Stored records:
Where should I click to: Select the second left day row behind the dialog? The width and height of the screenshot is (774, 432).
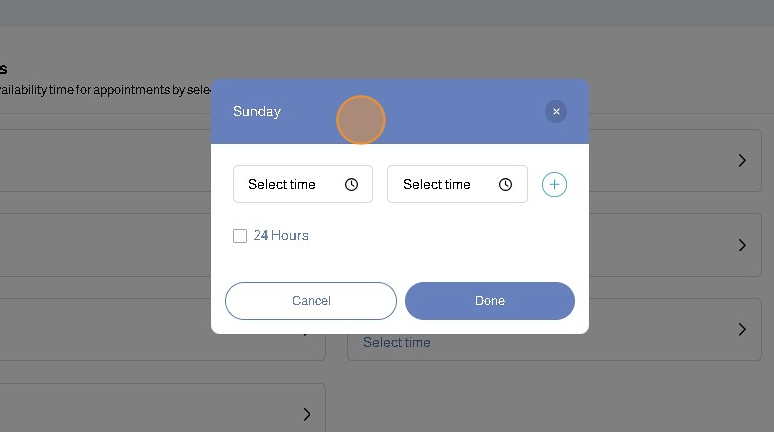100,245
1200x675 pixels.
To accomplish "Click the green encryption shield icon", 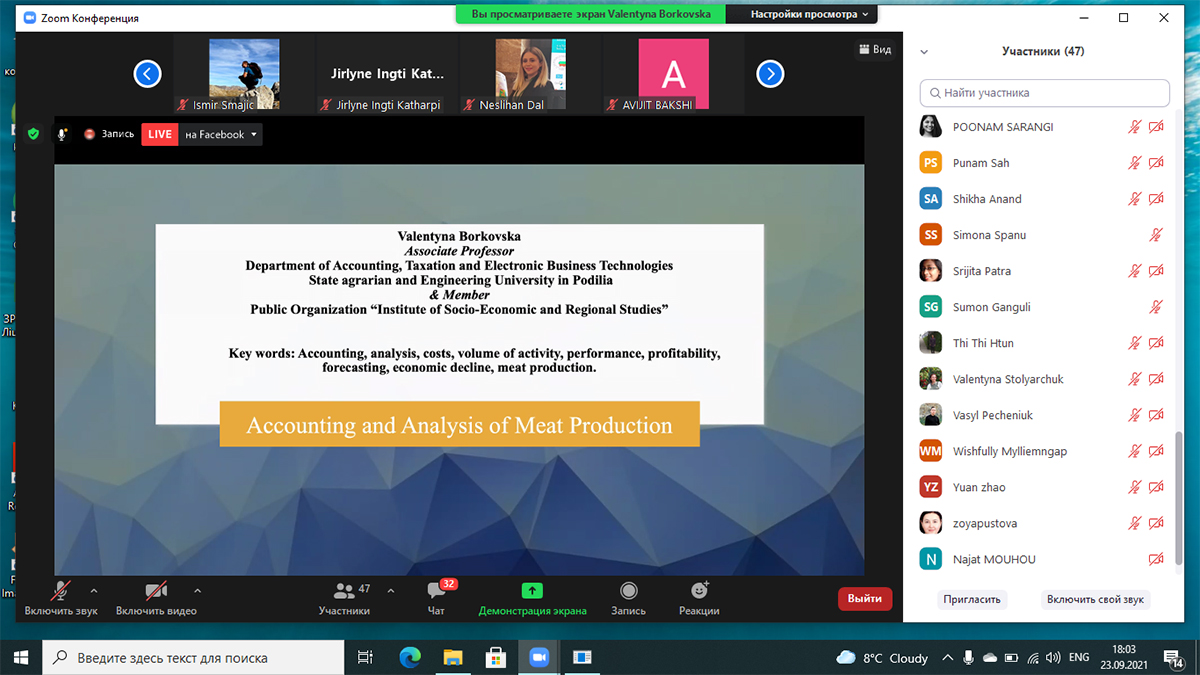I will [33, 134].
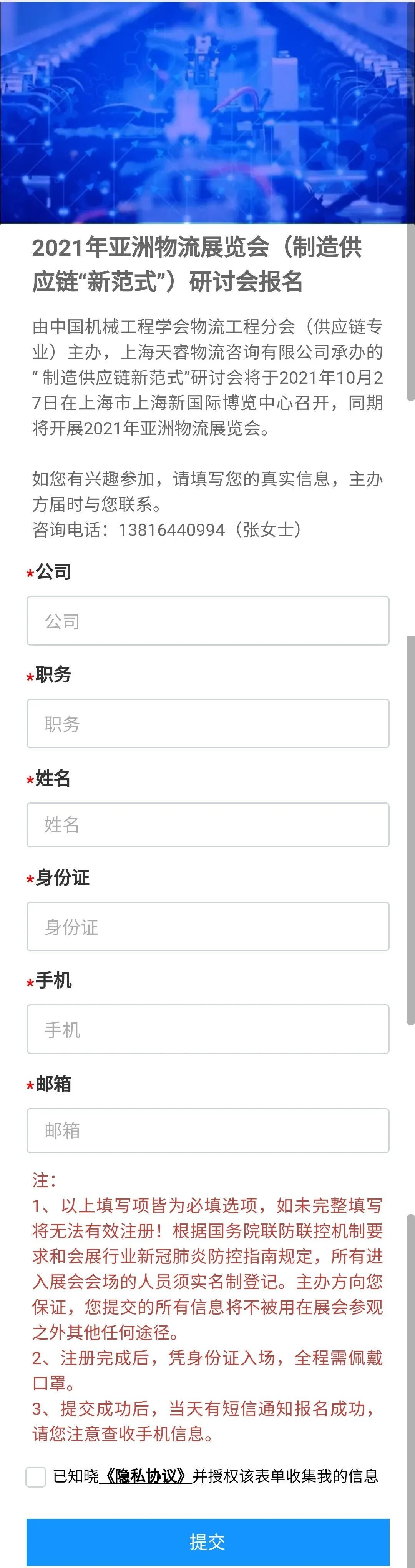
Task: Focus the 职务 text box
Action: [x=208, y=723]

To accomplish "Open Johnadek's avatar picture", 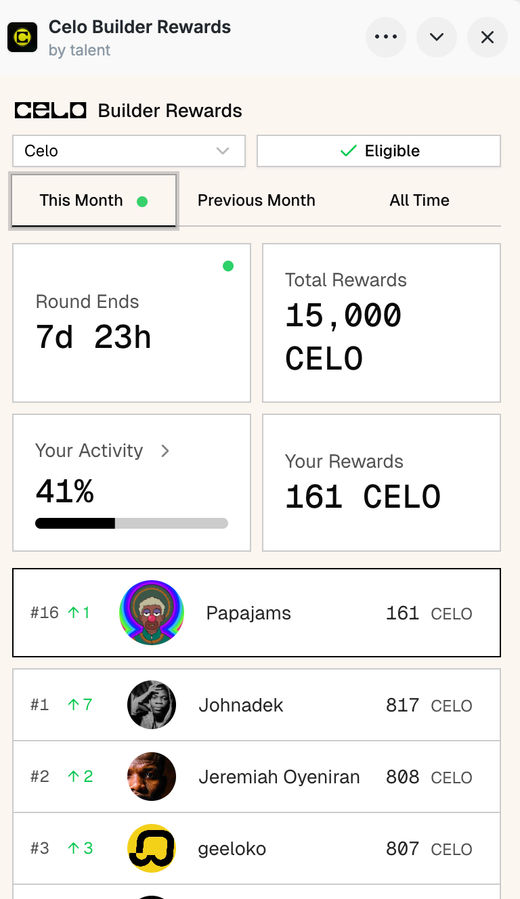I will (151, 705).
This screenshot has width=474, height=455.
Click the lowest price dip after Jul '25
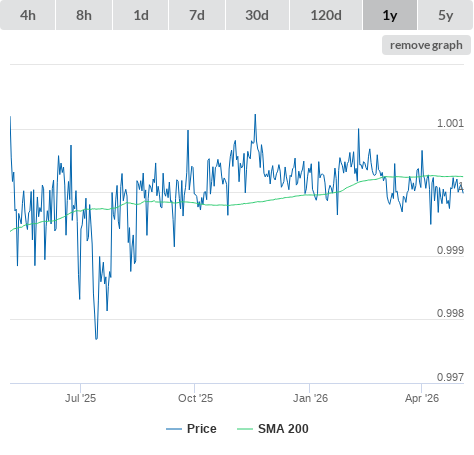click(96, 339)
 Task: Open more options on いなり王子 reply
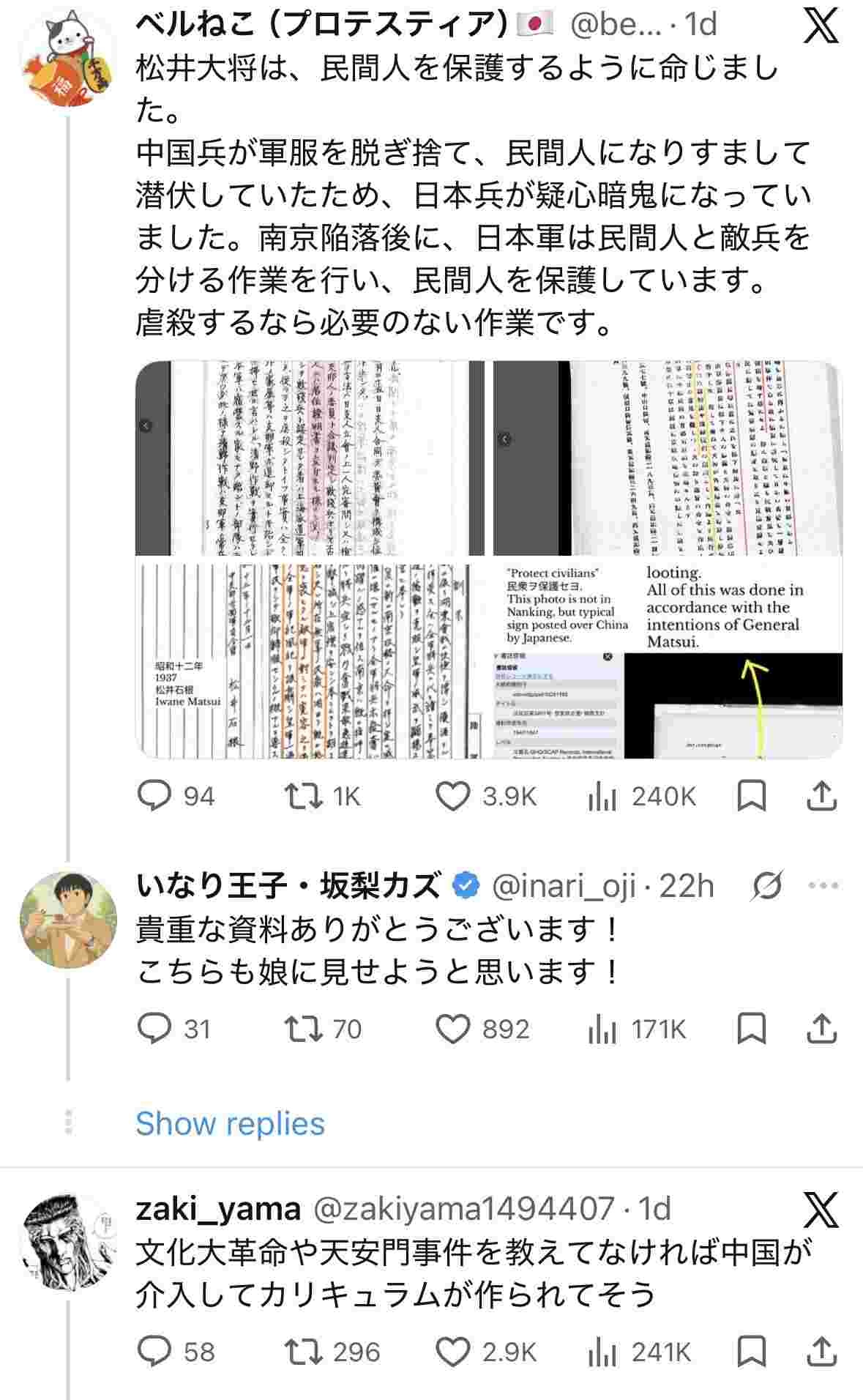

Problem details: Locate each line of the material above that contains the word "Task" and copy those lines.

Full solution:
Task: Focus the 职务 text box
 Task: Open more options on いなり王子 reply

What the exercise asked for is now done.